Documentation¶
Add docstrings
No:
def typical_function_in_the_lab():
...
v =+ 1
...
1 sentence for obvious functions:
def add_1(v):
"""Add 1"""
return v+1
Full docstring for non trivial cases. Start with a summary line, give a full explanation (even with use cases) and explain the arguments an the return:
def create_table(s1, s2):
"""
Create a enrichment table.
Args:
s1 (set): genes to evaluate
s2 (set): reference genes
Return:
table. Amount of genes in s1 that are in s2 for each group of 5 genes.
"""
...;
For full docstrings there are several formats. Although reST format is the “officially recommended”, I prefer Google docstrings as they are more readable, in my opinion.

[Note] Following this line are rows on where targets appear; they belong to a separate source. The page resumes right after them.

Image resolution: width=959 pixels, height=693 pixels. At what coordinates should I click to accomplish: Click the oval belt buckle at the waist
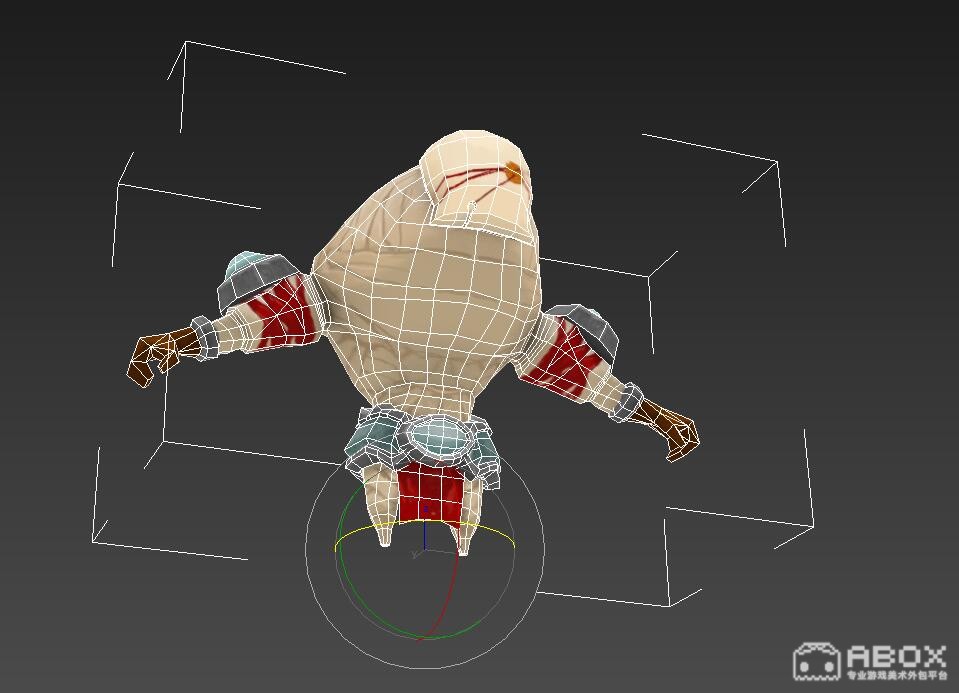[x=436, y=439]
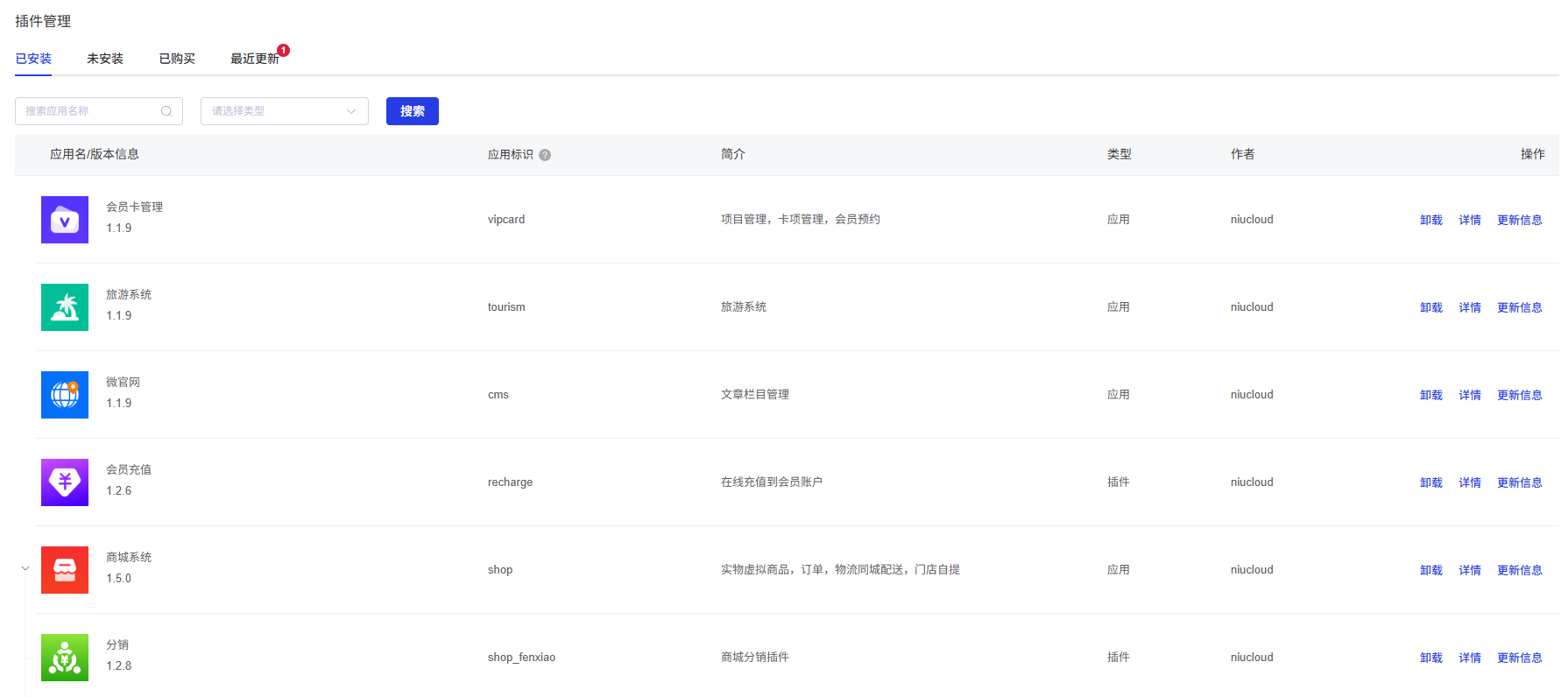Open 详情 for the tourism app
This screenshot has height=697, width=1568.
tap(1469, 307)
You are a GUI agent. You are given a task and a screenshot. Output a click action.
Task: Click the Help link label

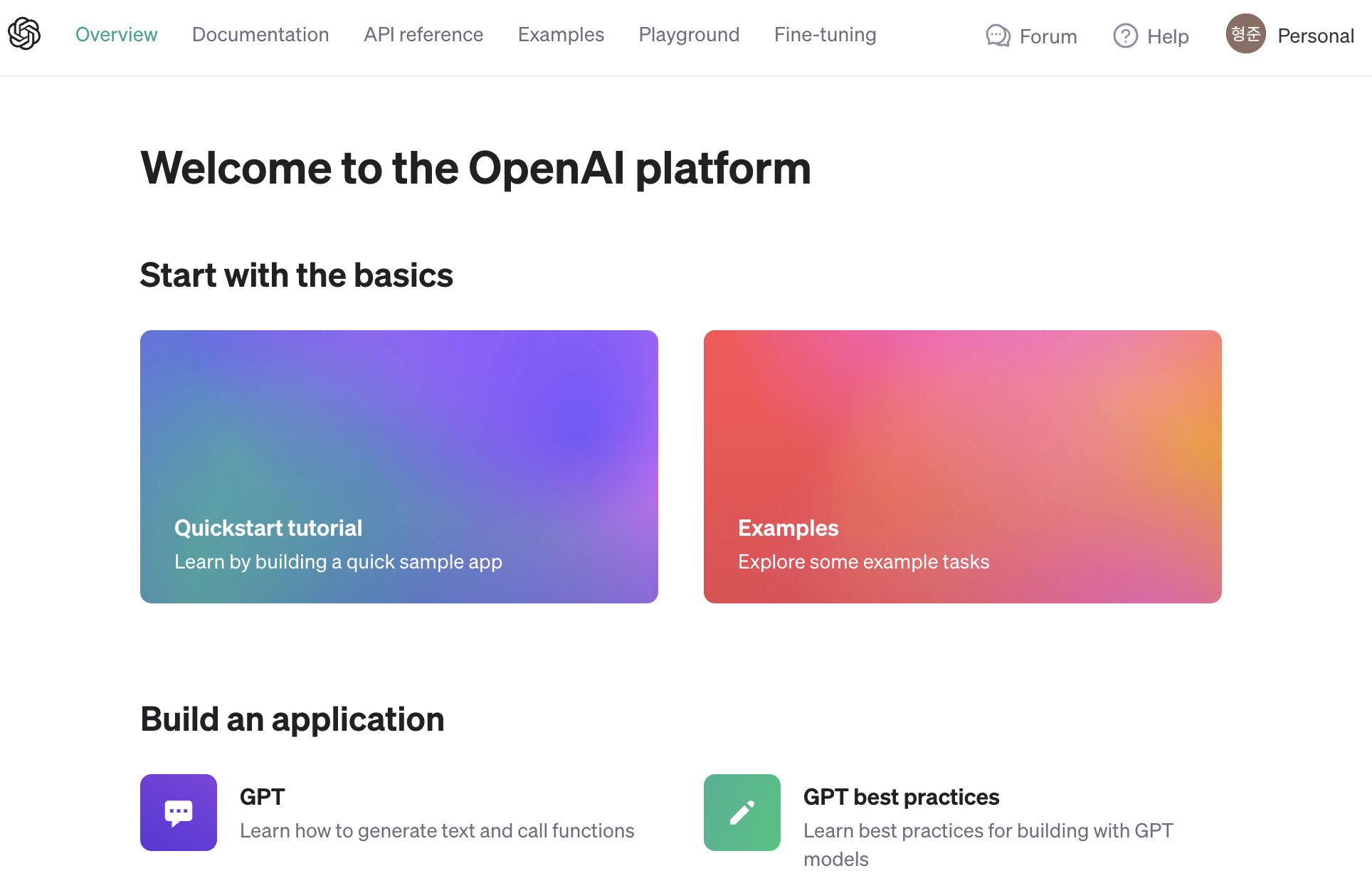click(x=1168, y=36)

You can find examples in https://stackoverflow.com/questions/3898572/what-is-the-standard-python-docstring-format
In the Ipython console use ? to access the docstring:
create_table?
and ?? to access the whole code:
create_table??
Comments¶
When possible, put them on a line of their own
Use them sparingly and avoid unnecessary comments
No:
x = x + 1 # Increment x
Yes:
x = x + 1 # Compensate for border
Prefer code readability to writing a lot of comments
No:
# If the sign is a stop sign
if sign.color == 'red' and sign.sides == 8:
stop()
Yes:
def is_stop_sign(sign):
return sign.color == 'red' and sign.sides == 8
if is_stop_sign(sign):
stop()
Codetags¶
Codetags are special markup conventions that serve as reminders of sections of code that need closer look or revision.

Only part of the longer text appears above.